Tuesday, August 29, 2006

New Citrus Root Weevil Control

Adult Citrus Root Weevil

Two strains of a tiny worm-like nematode could give citrus growers and home gardeners a more effective natural way to control the serious pest known as Citrus Root Weevil, Diaprepes abbreviatus. Thanks to research by United States Agricultural Research Service (ARS) scientists, the commercial production of the nematode Steinernema riobrave has been licensed by BioControl Systems of Greendale, Indiana.

Entomologist David Shapiro-Ilan, at the ARS South-eastern Fruit and Tree Nut Research Laboratory in Byron, Georgia, with Clay McCoy and Robin Stuart at the University of Florida, found the two S. riobrave strains in Texas and Mexico.

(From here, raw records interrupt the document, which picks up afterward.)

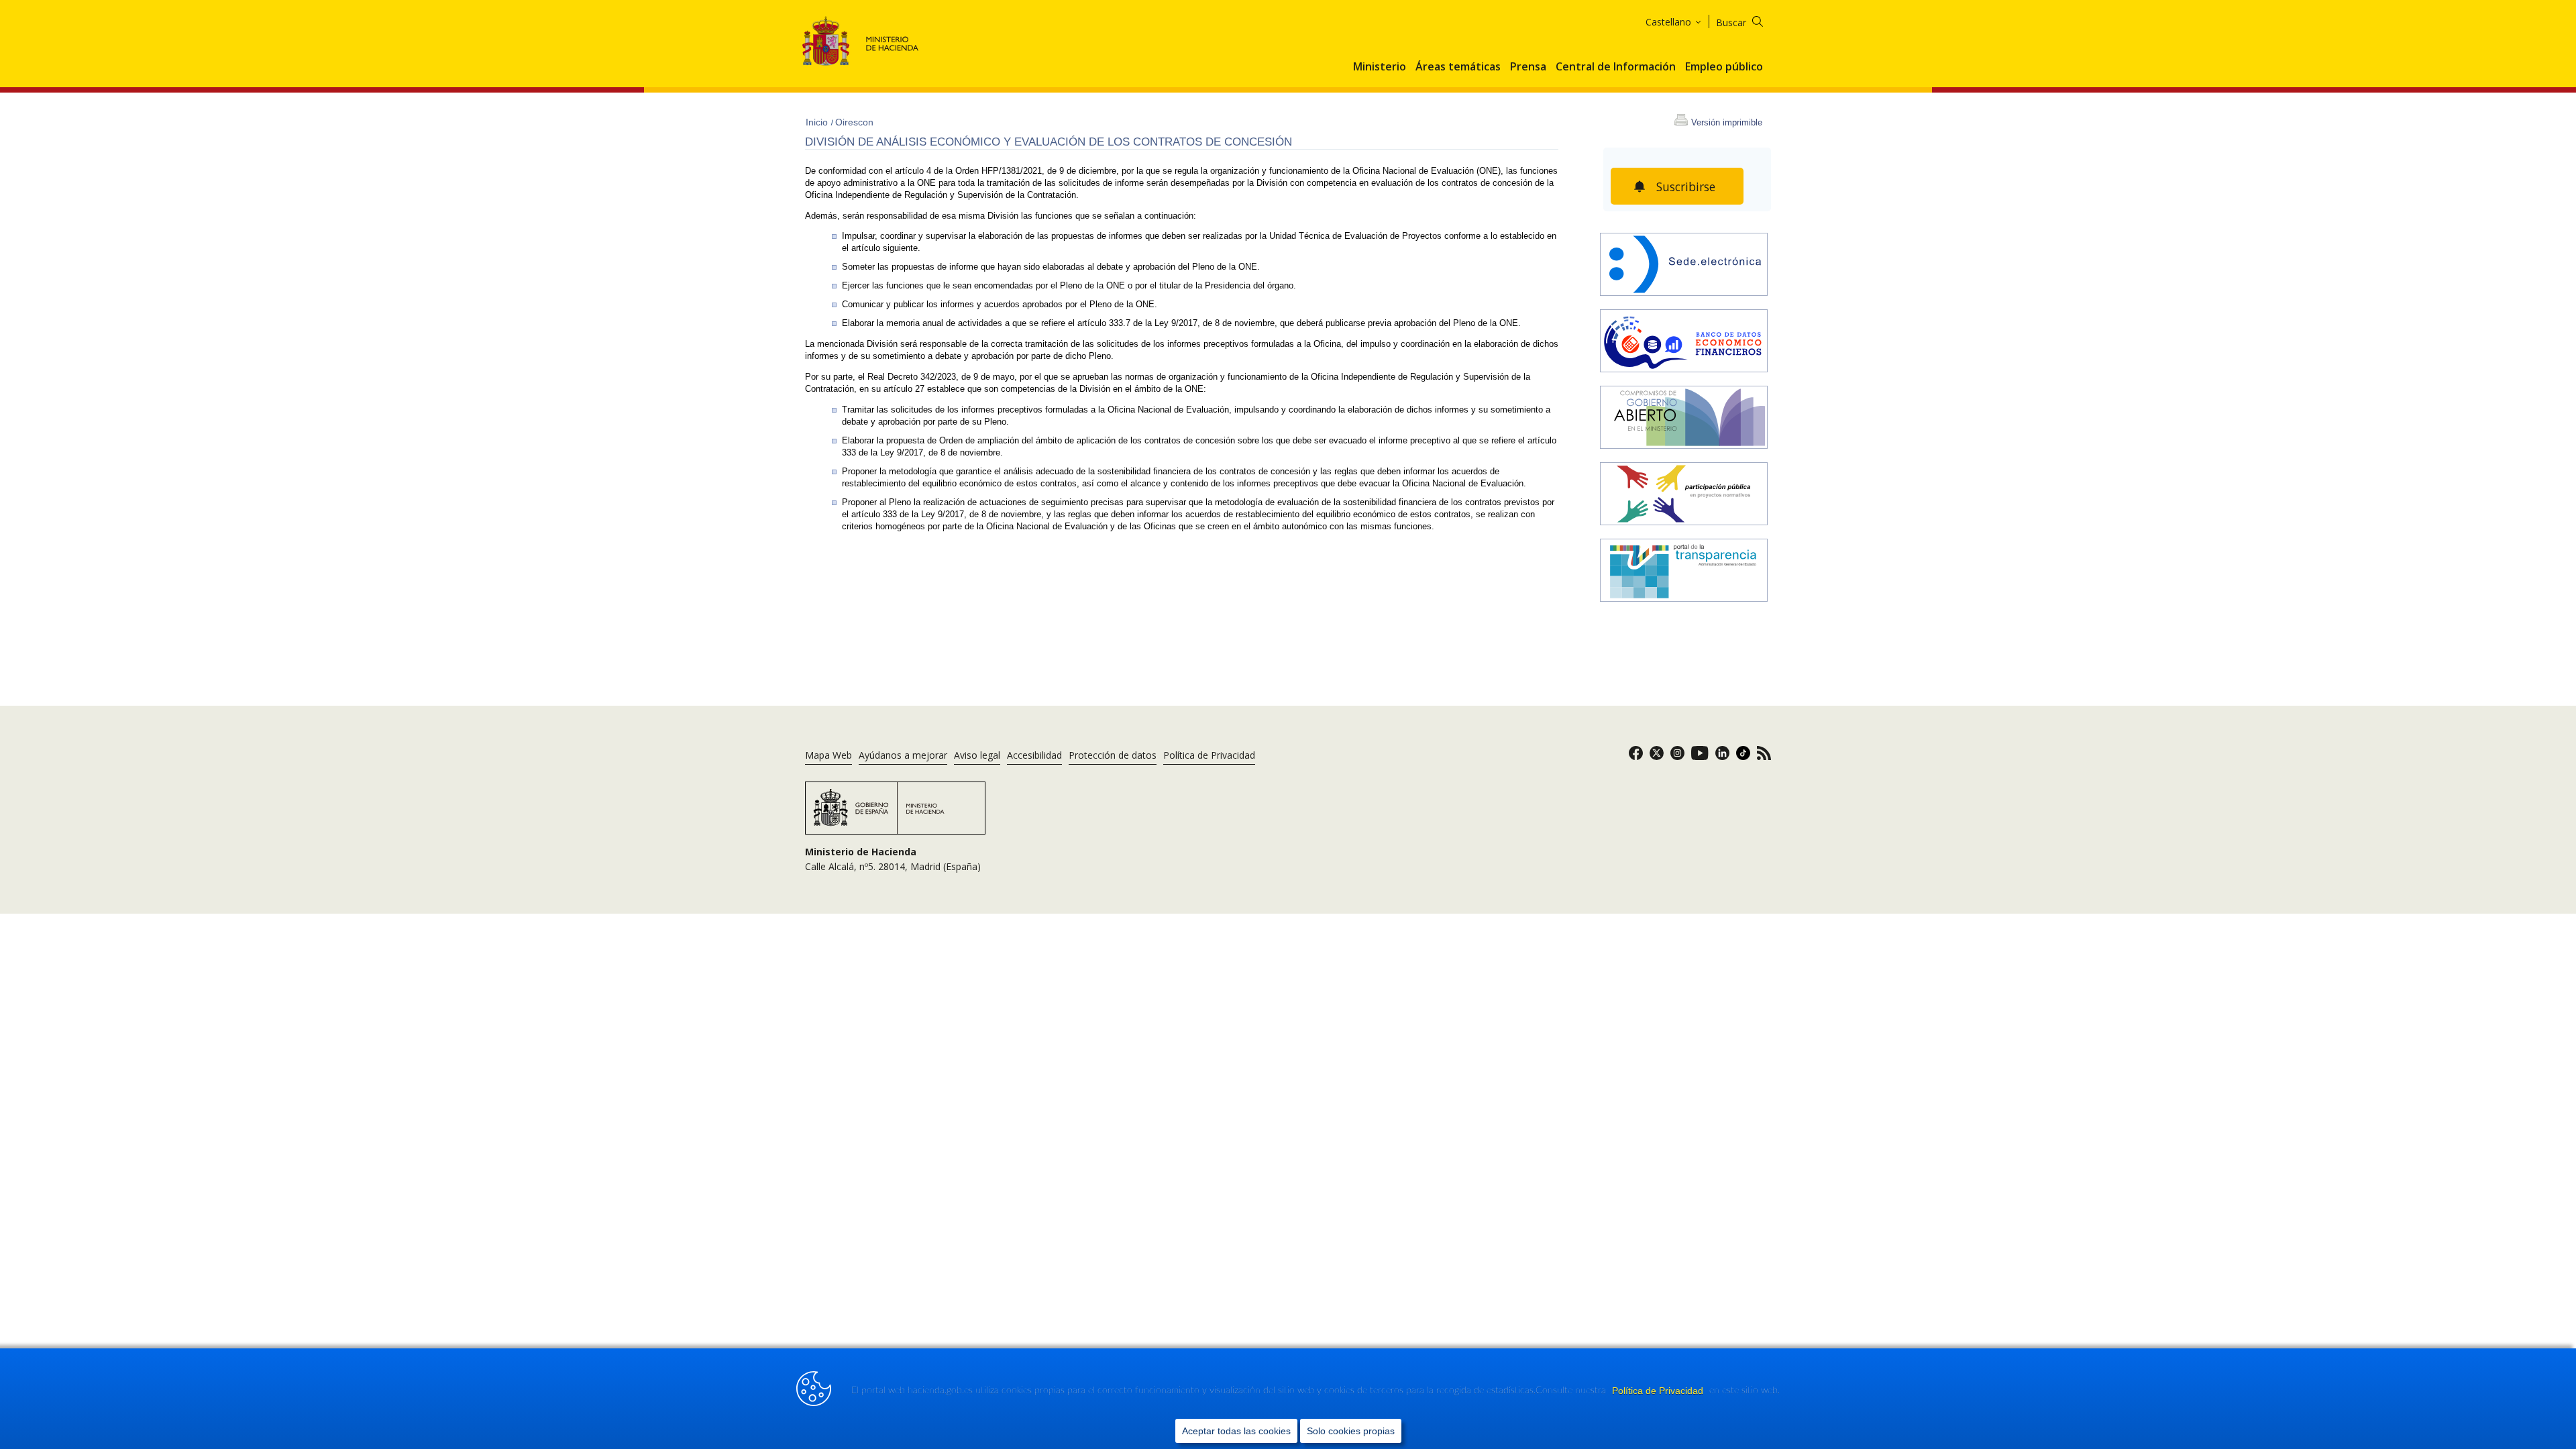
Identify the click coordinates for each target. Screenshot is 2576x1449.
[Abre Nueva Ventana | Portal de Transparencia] (1684, 572)
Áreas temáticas (1458, 67)
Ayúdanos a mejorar (903, 755)
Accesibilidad (1034, 755)
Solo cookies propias (1351, 1431)
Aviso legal (977, 755)
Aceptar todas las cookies (1236, 1431)
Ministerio (1379, 67)
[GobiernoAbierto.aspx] (1684, 419)
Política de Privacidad (1659, 1390)
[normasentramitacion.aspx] (1684, 495)
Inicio (818, 122)
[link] (1636, 757)
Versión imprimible (1726, 122)
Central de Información (1616, 67)
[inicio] (1684, 342)
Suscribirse (1685, 186)
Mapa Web (828, 755)
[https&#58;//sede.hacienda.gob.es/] (1684, 266)
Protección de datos (1113, 755)
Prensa (1528, 67)
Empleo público (1724, 67)
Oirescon (854, 122)
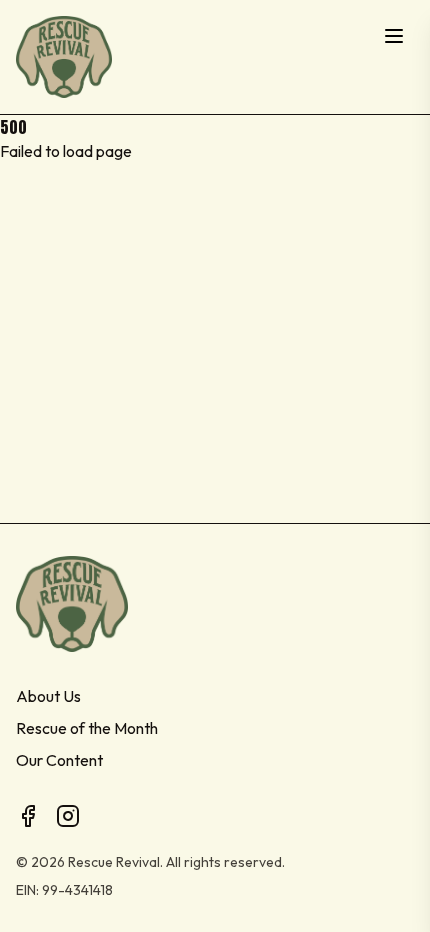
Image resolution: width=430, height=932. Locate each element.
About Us (48, 696)
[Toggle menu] (394, 36)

The naturally occurring roundworms kill the pests but don't harm people or the environment.

According to Shapiro-Ilan, S. riobrave generally ranks as the best beneficial nematode for biological control applications against larvae of the Citrus Root Weevil. Native to the Caribbean Islands, D. abbreviatus was first reported in Florida in 1964 and has become a major pest of citrus and many other plants grown in the state. It is sometimes referred to as the Diaprepes Root Weevil.
Earlier this year, Donald Sturniolo, owner of BioControl Systems, licensed the technology from ARS. Since then, the nematodes have been mass-reared and stockpiled for future large-scale trials. These new strains also apparently have the potential to control other important pests, such as Plum Curculio, Pecan Weevil and Corn Earworm.